(Dataset records)
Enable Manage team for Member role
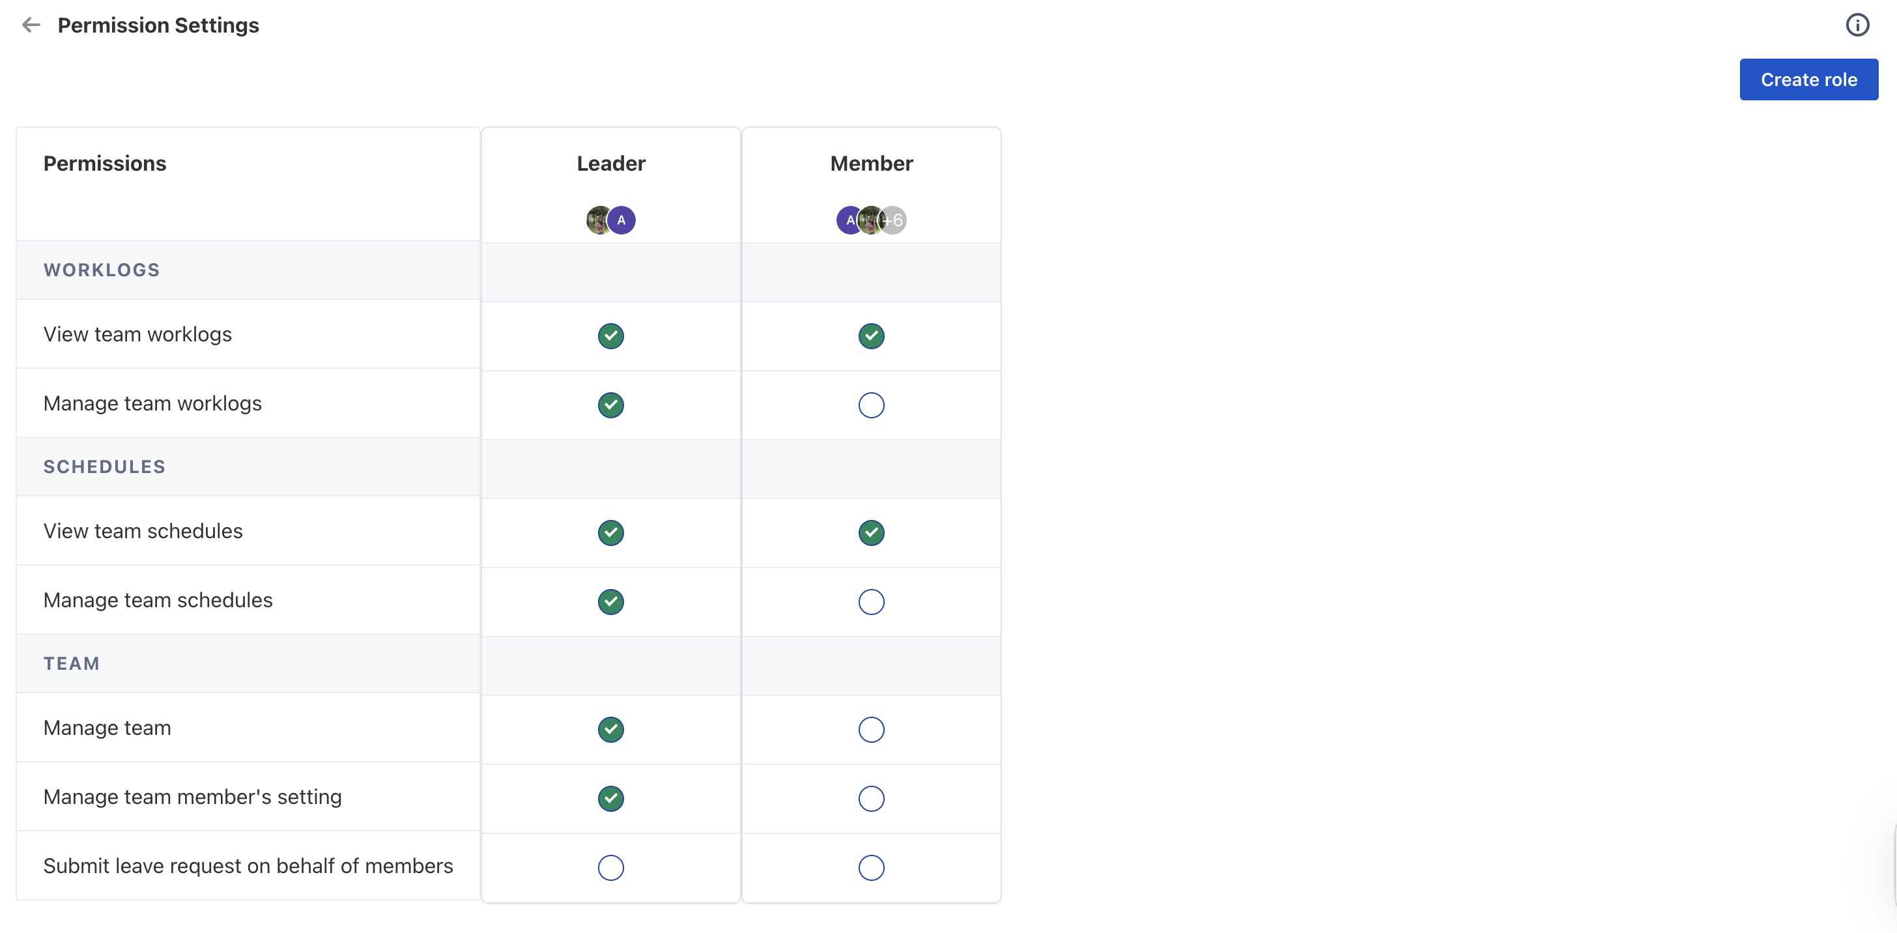This screenshot has height=933, width=1897. [871, 730]
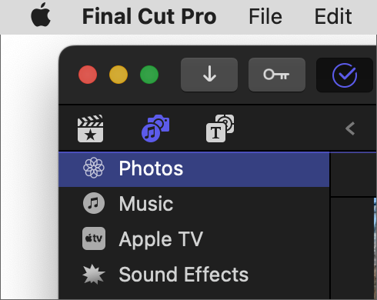
Task: Select Music in the sidebar list
Action: (194, 204)
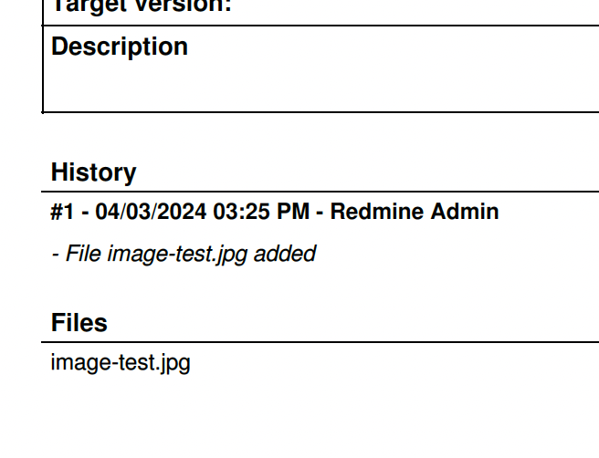Click the time "03:25 PM" in the history entry

pyautogui.click(x=261, y=212)
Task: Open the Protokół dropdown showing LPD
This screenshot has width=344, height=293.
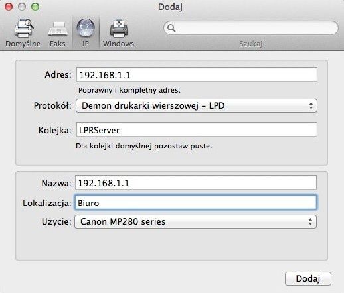Action: point(197,106)
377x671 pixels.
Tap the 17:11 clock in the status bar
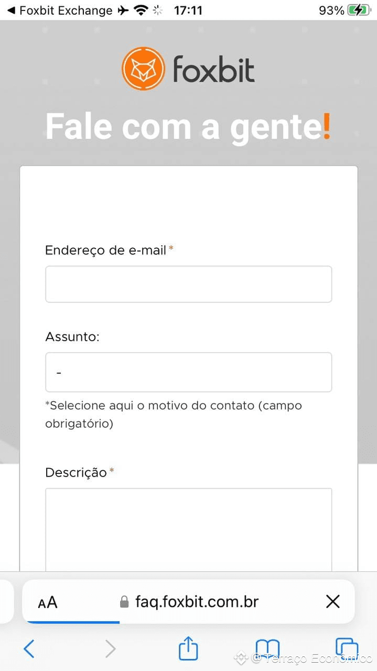pos(188,10)
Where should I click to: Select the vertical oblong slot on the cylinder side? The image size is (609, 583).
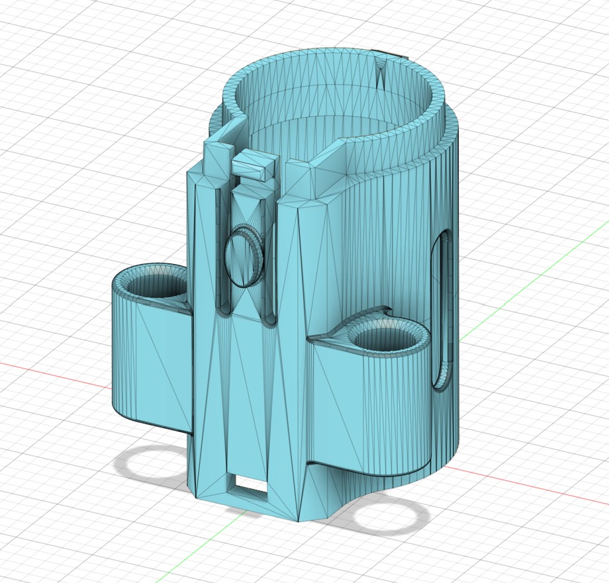pyautogui.click(x=442, y=310)
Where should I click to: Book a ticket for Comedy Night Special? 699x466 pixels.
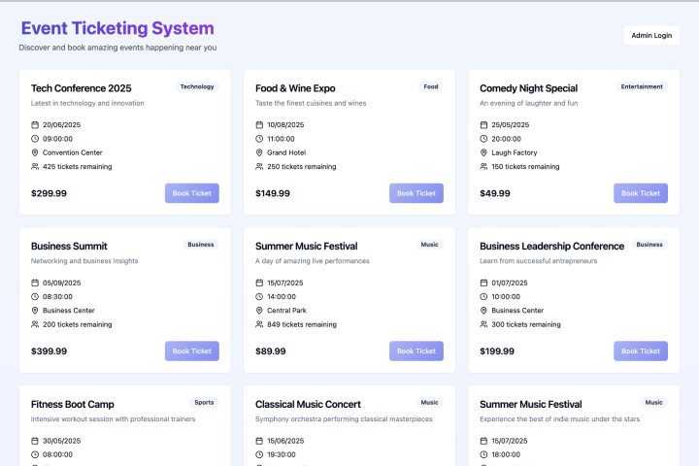(640, 193)
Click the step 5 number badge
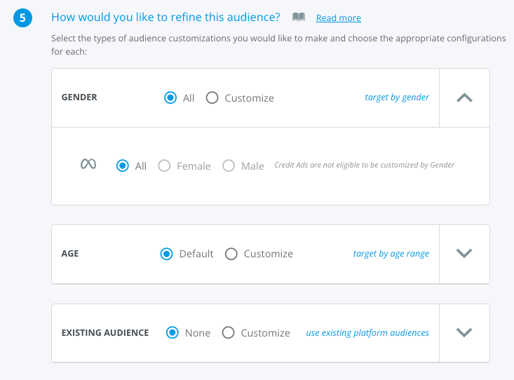Screen dimensions: 514x380 (x=22, y=18)
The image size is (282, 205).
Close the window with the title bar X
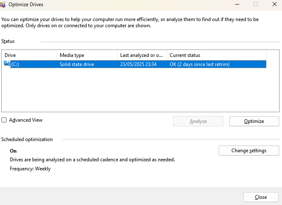coord(275,4)
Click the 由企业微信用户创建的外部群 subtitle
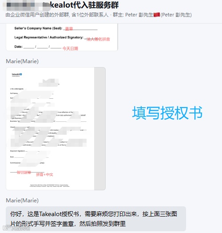The width and height of the screenshot is (222, 233). pyautogui.click(x=38, y=15)
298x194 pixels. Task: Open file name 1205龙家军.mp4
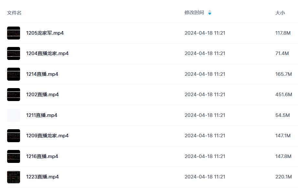45,33
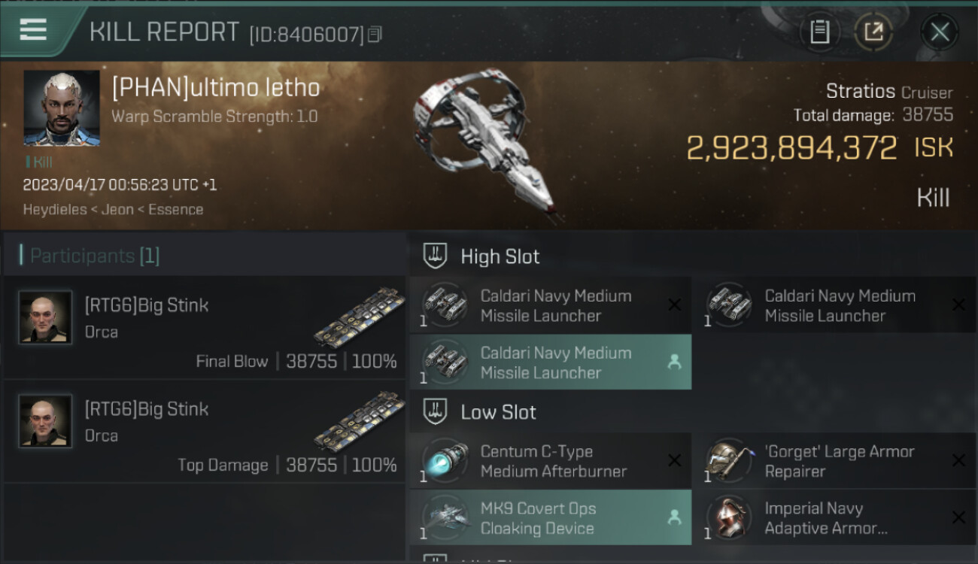Open Top Damage Big Stink portrait

pos(45,421)
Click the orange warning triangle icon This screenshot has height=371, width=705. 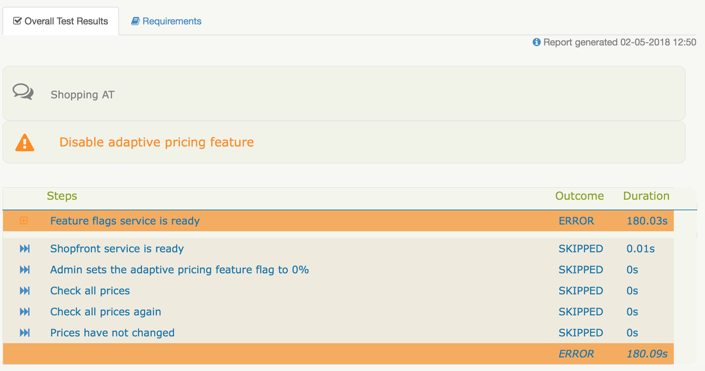pyautogui.click(x=24, y=143)

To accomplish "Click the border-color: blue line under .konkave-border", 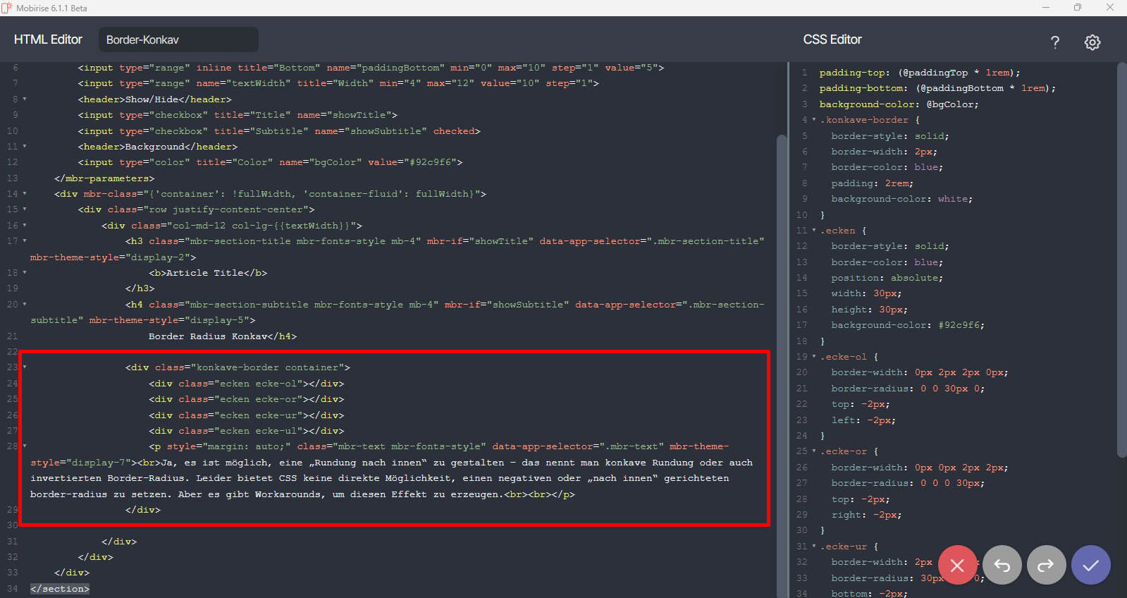I will point(886,167).

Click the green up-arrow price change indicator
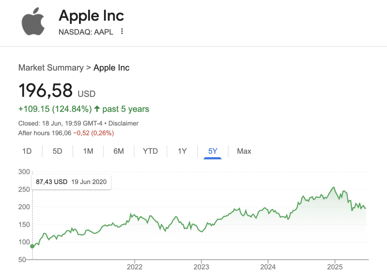97,109
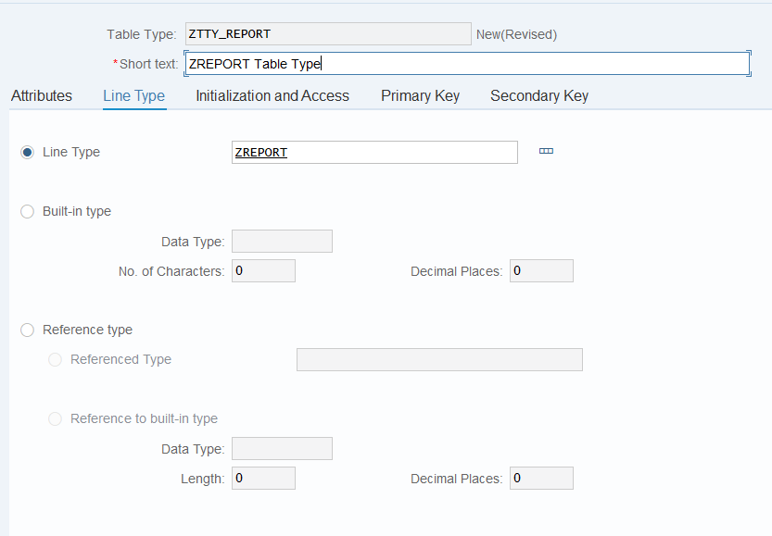
Task: Open the Initialization and Access tab
Action: (x=272, y=95)
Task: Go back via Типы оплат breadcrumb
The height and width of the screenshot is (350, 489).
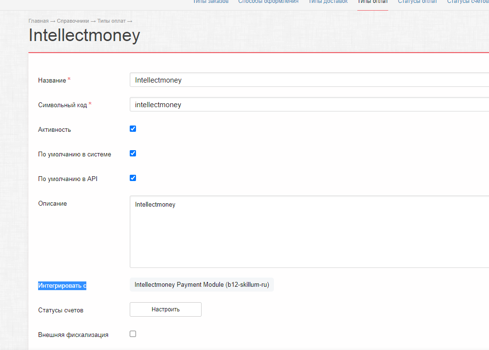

## ACTIVITY
Please retype exactly the lines from the line containing "Click the green" through the final line of the records above, inclusive, leaving out any pictures.

## RESPONSE
Click the green up-arrow price change indicator
97,109
Task: Open the Initialization and Access tab
Action: (x=272, y=95)
Task: Go back via Типы оплат breadcrumb
The height and width of the screenshot is (350, 489).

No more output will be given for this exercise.